OSSIO said that the first commercial cases of hammertoe repairs were performed by foot and ankle surgeons Gregory Berlet, Christopher Hyer, and Mark Prissel, at Polaris Surgery Center in Westerville, Ohio.

In January 2019, the OSSIOfiber Bone Pin Family has received 510(k) market clearance from the US Food and Drug Administration (FDA) and the initial product offering is applicable for use in the foot and ankle segment for the treatment of forefoot conditions where hardware removal surgeries are prevalent.

The OSSIOfiber offers a new category of non-permanent fixation material with intelligent bone regeneration technology, featuring a bio-integrative material that provides stability and secure bone fixation during the healing process.

The technology allows the fixation material to be gradually integrated into the native anatomy, leaving no permanent hardware behind.

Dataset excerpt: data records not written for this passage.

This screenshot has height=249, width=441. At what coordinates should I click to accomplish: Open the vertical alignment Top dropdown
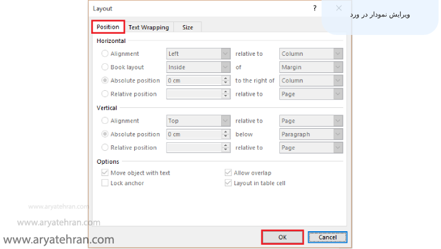click(225, 121)
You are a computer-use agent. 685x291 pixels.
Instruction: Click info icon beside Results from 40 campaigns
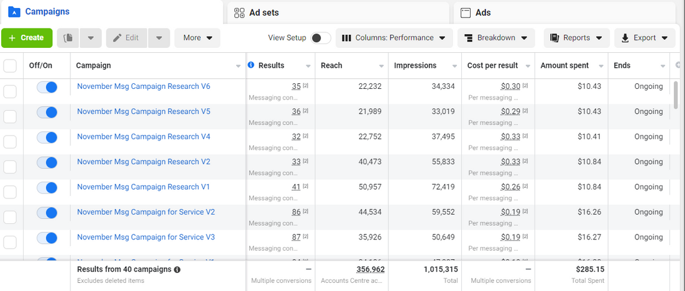pos(177,270)
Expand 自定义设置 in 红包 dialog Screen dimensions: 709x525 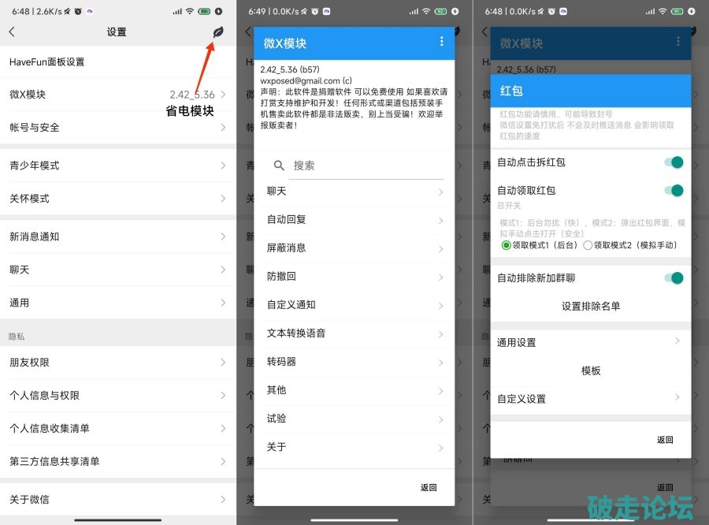coord(590,399)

The company said that it has designed the OSSIOfiber combining effective mechanical strength and natural bone healing in a non-permanent implant, to fully incorporate into the native anatomy without any adverse biologic response.

Dr. Berlet said: “OSSIOfiber TM brings forward a real paradigm shift in how we approach bone fixation. The new bio-integrative implant is truly unique in that it provides immediate stable fixation that physiologically adapts with the bone during the healing process.

“I am honored to have performed the inaugural cases in the United States together with Drs. Hyer and Prissel and look forward to adding implants made from this innovative bio-material technology to my treatment arsenal.”

OSSIO is planning to make OSSIOfiber available for additional procedures in limited markets in the coming weeks, and full commercialization in all states is expected to be achieved in the third quarter of 2019.

The company claimed that its OSSIOfiber technology is capable of addressing many surgical applications through the manufacturing of infinite implant designs, including pins, screws and plates.

Hyer said: “While forefoot disorders are highly treatable, secondary procedures to remove hardware are often warranted, causing a significant cost burden on the patient, physician and healthcare system as a whole. We’ve been waiting for a new option in the orthopedic fixation space for decades and OSSIOfiber shows real promise to become the first credible replacement to permanent implants.

“Having this new treatment option at the ready will fundamentally impact our approach to treating these patients by avoiding permanent device-related post-operative complications and secondary removal surgeries.”